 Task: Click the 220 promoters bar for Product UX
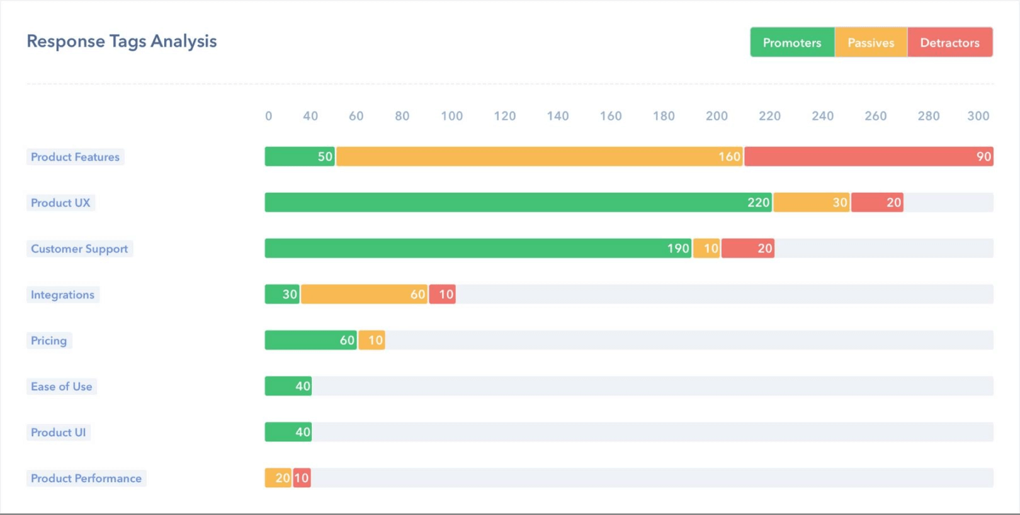point(518,203)
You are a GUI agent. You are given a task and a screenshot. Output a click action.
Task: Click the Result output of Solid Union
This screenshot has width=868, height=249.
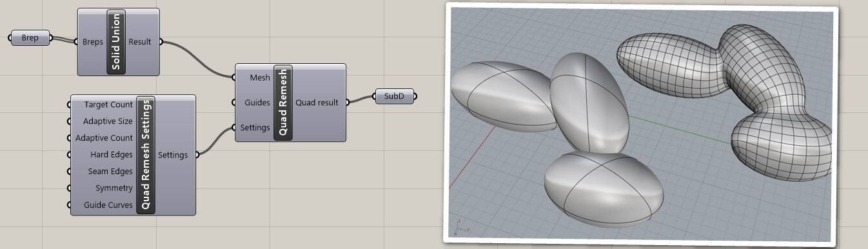140,42
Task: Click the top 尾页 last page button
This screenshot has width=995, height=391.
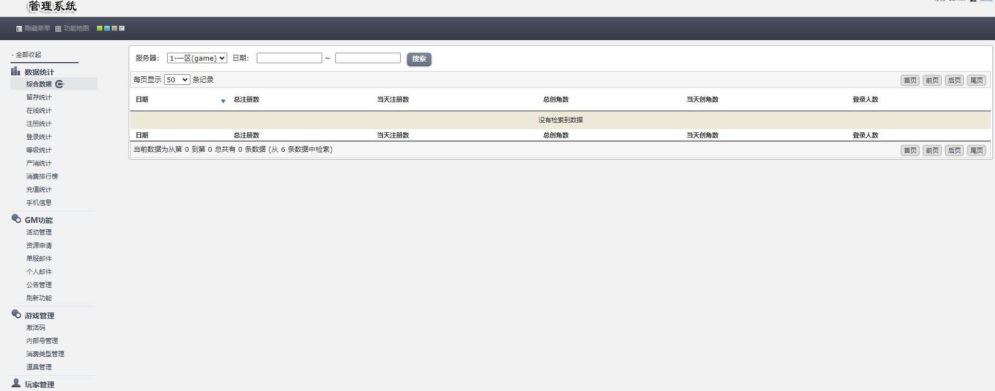Action: pyautogui.click(x=976, y=81)
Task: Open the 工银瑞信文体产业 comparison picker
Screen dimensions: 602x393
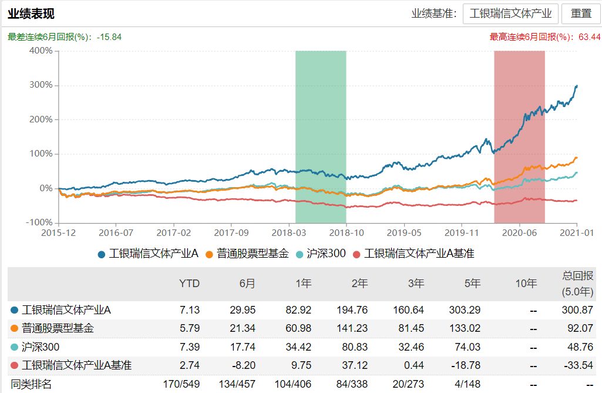Action: click(x=510, y=13)
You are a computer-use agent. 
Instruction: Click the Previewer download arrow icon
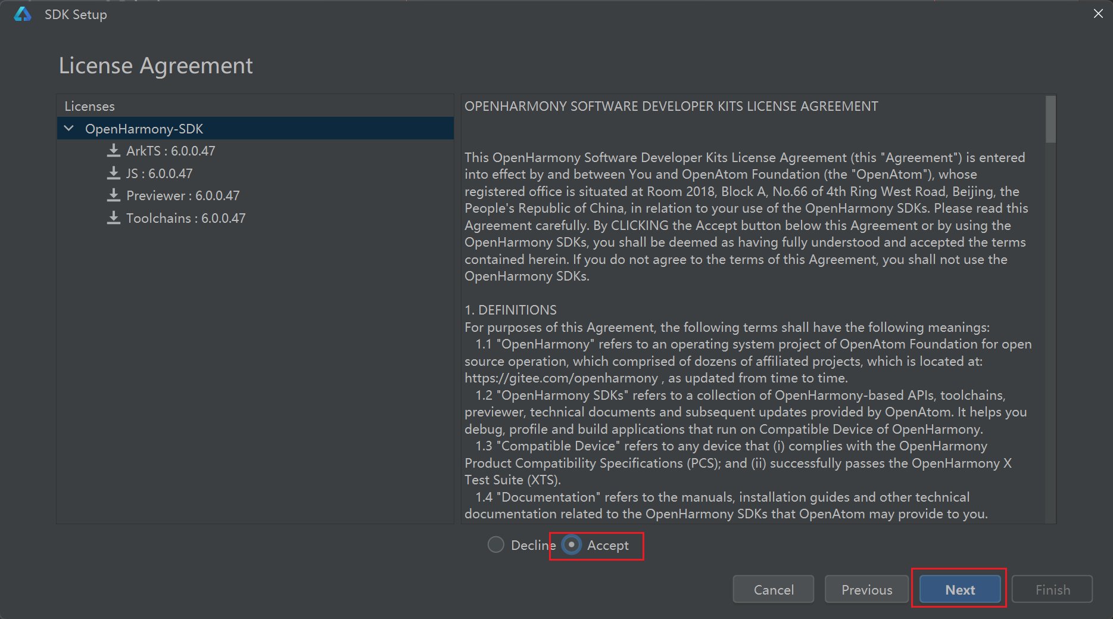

# Activity
Please write out the lines above exactly, from the one that contains "Task: Click the top 尾页 last page button" through the final line, and include none of the pictures.

# Exercise output
Task: Click the top 尾页 last page button
This screenshot has width=995, height=391.
Action: pyautogui.click(x=976, y=81)
Task: Open the 工银瑞信文体产业 comparison picker
Screen dimensions: 602x393
Action: click(x=510, y=13)
You are a computer-use agent. 
Instruction: Click the Previewer download arrow icon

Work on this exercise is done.